Work out how many lines in the data include the string "abstract"; reply with that number alone.

* * * * * * * * *

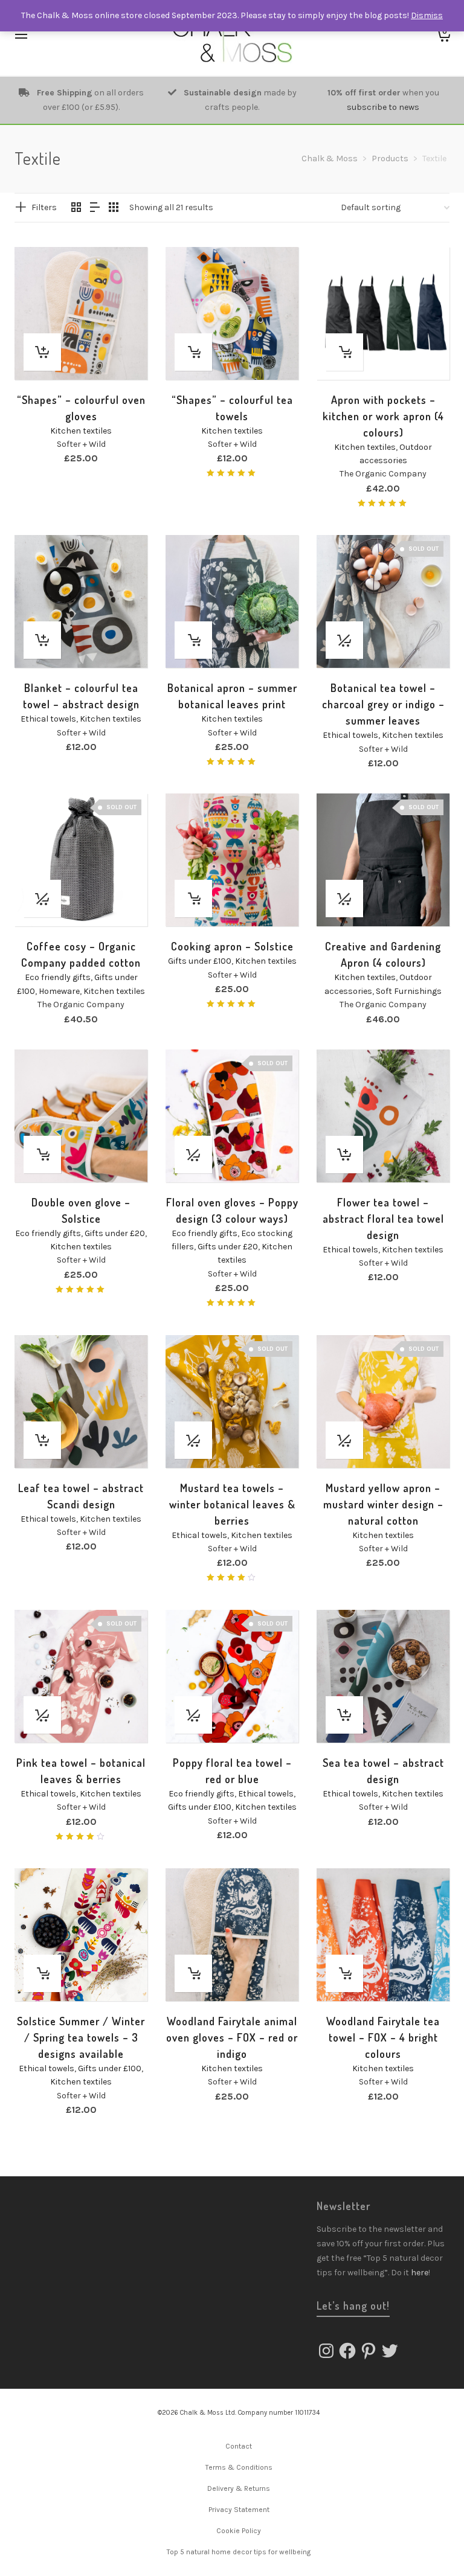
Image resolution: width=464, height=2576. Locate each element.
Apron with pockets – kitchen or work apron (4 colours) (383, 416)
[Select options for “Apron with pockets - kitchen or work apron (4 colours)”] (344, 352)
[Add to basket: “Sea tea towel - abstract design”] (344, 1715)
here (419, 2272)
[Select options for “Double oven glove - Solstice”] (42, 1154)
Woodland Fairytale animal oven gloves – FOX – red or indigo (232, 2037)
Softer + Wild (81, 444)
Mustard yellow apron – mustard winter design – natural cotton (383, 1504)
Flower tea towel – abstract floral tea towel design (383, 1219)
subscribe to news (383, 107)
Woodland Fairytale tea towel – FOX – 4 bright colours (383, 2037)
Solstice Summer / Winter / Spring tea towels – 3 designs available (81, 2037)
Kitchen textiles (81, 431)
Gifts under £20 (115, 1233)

* * * * * * * * *

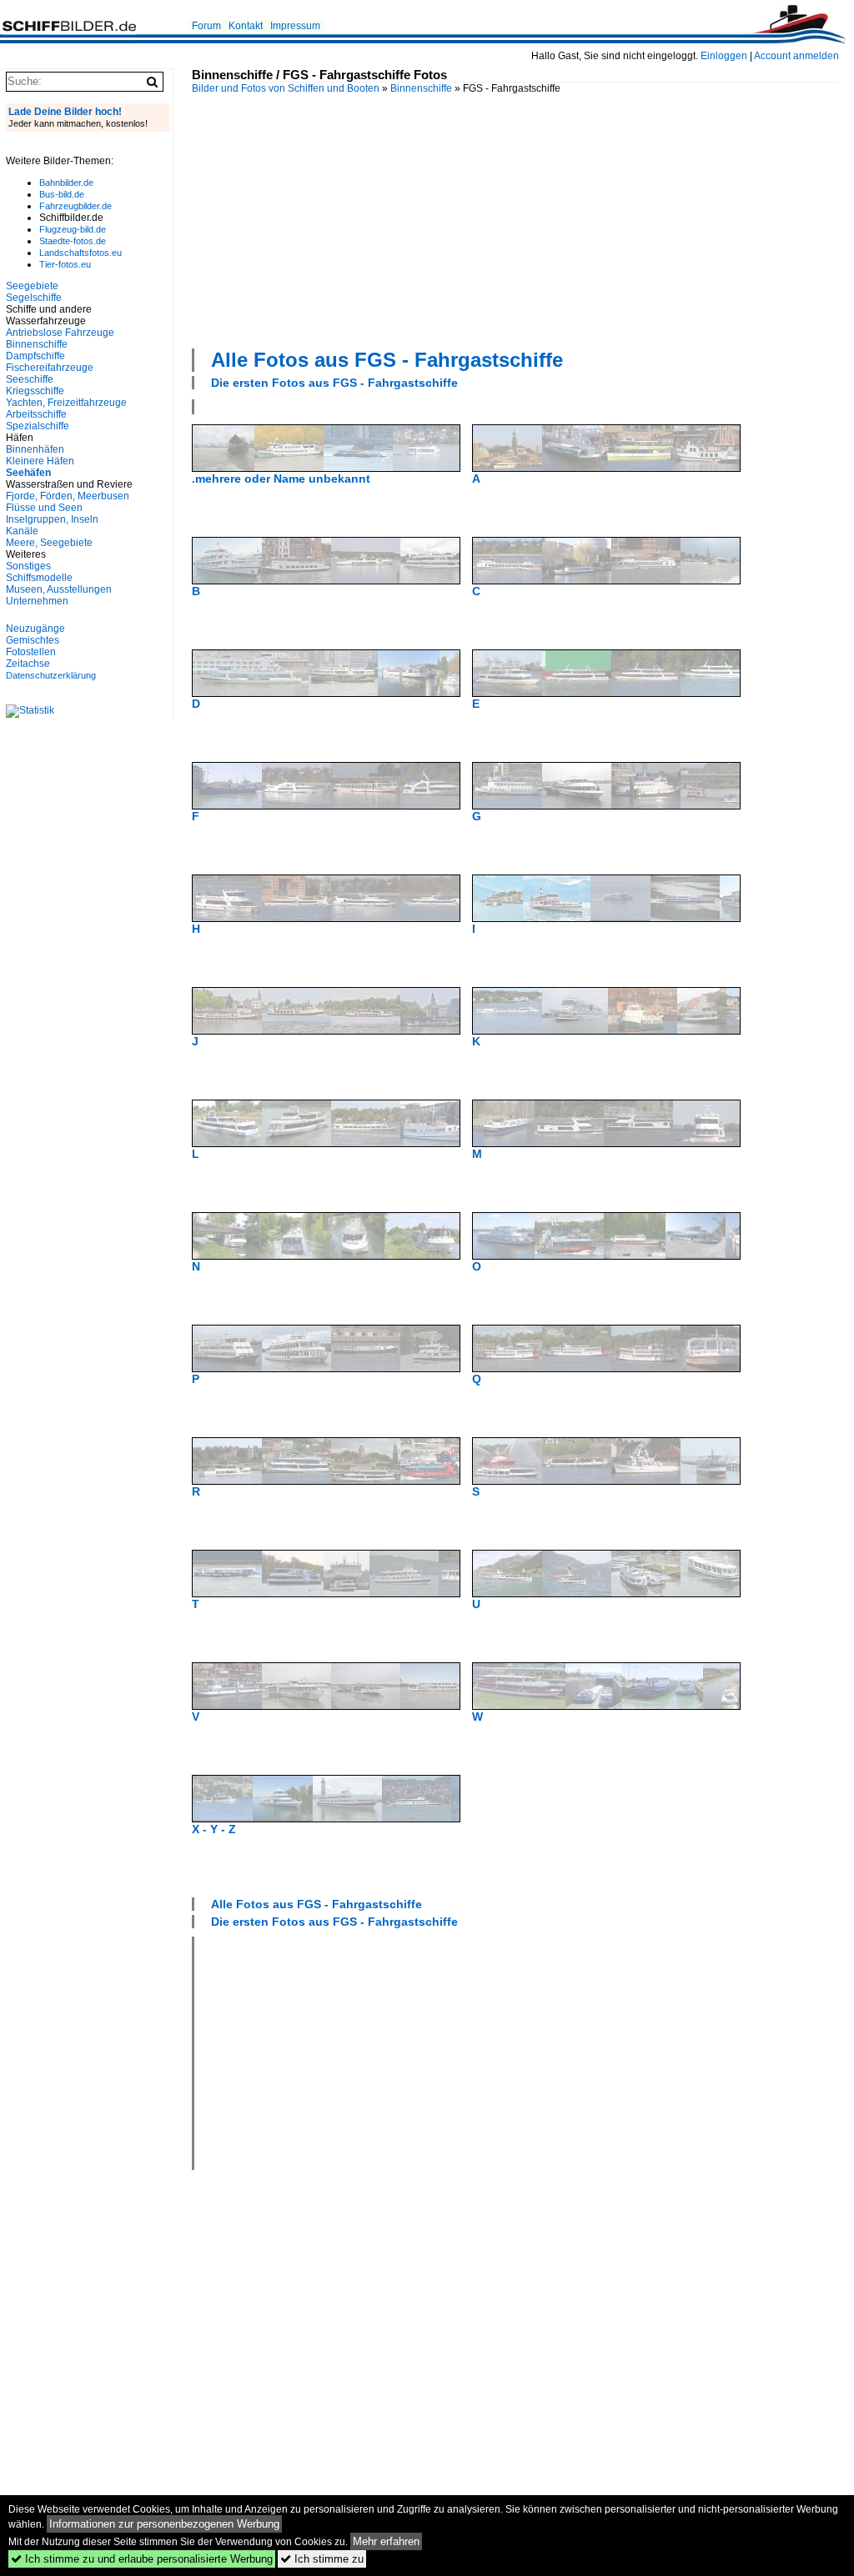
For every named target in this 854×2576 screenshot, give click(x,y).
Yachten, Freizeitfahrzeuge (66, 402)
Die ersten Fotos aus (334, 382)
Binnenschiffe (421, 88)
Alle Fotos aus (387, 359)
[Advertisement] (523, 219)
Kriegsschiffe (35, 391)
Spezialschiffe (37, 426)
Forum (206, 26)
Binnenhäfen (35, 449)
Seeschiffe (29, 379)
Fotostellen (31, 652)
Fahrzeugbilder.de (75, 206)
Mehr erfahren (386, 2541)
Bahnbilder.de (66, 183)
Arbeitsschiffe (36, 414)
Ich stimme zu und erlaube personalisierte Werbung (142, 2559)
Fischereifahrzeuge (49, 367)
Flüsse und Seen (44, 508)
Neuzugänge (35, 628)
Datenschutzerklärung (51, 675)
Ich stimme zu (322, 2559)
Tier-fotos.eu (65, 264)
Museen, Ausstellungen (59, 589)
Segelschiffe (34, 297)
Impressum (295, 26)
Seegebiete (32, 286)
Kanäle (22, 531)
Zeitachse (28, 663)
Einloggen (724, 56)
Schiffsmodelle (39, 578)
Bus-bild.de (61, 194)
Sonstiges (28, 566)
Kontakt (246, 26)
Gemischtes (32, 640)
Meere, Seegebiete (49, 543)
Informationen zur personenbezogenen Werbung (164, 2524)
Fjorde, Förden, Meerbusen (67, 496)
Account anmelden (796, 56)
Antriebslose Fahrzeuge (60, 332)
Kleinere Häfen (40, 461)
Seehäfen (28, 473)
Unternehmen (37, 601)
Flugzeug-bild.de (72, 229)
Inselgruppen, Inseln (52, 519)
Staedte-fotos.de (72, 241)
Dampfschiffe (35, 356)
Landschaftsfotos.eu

* * * * * * * * *

EXPECTED OUTPUT> 2